But in those, really in those cases, like there's not a ton of advantage to,
you know, just not be using just pure SQL for those cases.
Does this mean the code base is now mostly SQL with a nice Rust wrapper on top?
You've kind of inverted the pattern.
Instead of writing a pure Rust Postgres extension, now it's SQL with a nice
wrapper around it, sort of.
Like, what are the boundaries between SQL and Rust in that case?
So PGMQ, I can just tell a little bit of background about that project.
So at Tembo, we needed a queue between our control plane and our data plane.
Data plane is like where we spin up people's databases, and control plan is,
you know, backend web applications.
So we were building this queue on Postgres and all of our tech was already in Rust.
So we basically had a bunch of like SQL strings like written in Rust code.
And that code would be duplicate across the control plane and then the same
service in the data plane would have like the same SQL statements for like sending
messages and reading messages.
And that was all Rust. So we first pulled it out into a crate and then installed
the crate all the places that it needed to be.
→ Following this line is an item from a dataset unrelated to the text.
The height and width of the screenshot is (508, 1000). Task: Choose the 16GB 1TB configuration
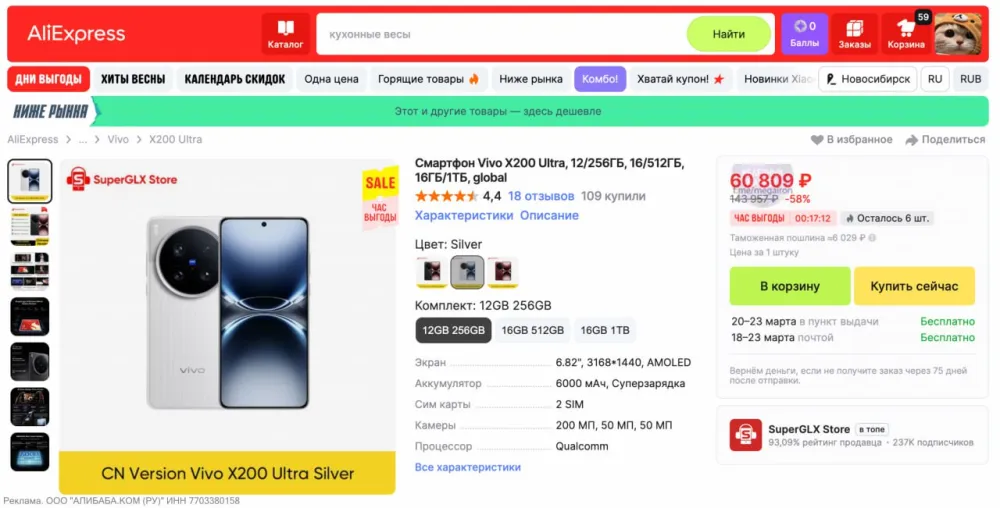click(x=605, y=330)
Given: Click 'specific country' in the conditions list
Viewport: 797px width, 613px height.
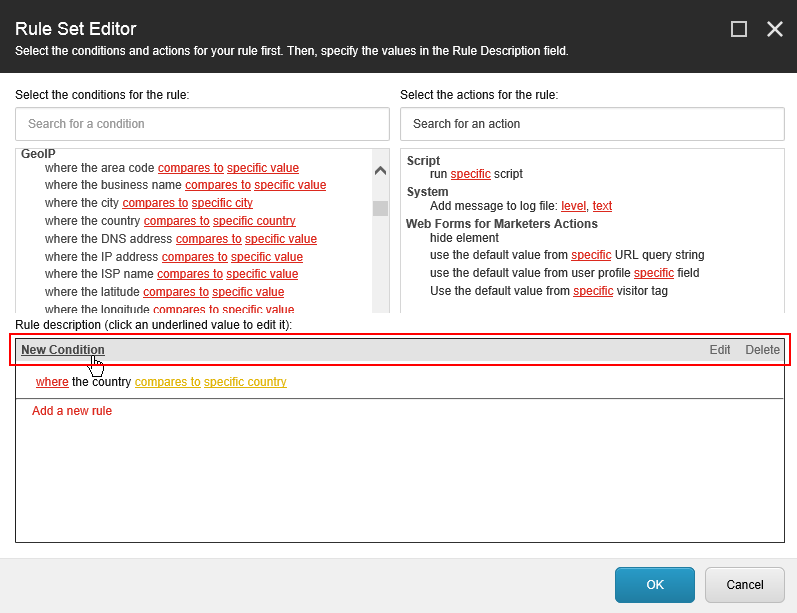Looking at the screenshot, I should pos(254,221).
So it was all client side.
And, you know, since it was a crate, it was already kind of packaged up.
If we could turn the crate into a Postgres extension using PGRX with,
it was like, I don't know, a couple hours worth of work to take that crate and
use PGRX and create an extension out of it.
So then in that case, like there were all these shared objects for every function
in Postgres and, you know, it was great.
We had this extension and we could ship that extension around to different Postgres
instances and share it with the world.
And, you know, it was great. And then we started to run into those limitations
where, you know, it was really how we were using PGRX made some things slow.
So we actually was with the help of the community and we even got some help
from folks at Supabase to rewrite it from PGRX Rust into PLPG SQL.
And that was just for like the queue operations.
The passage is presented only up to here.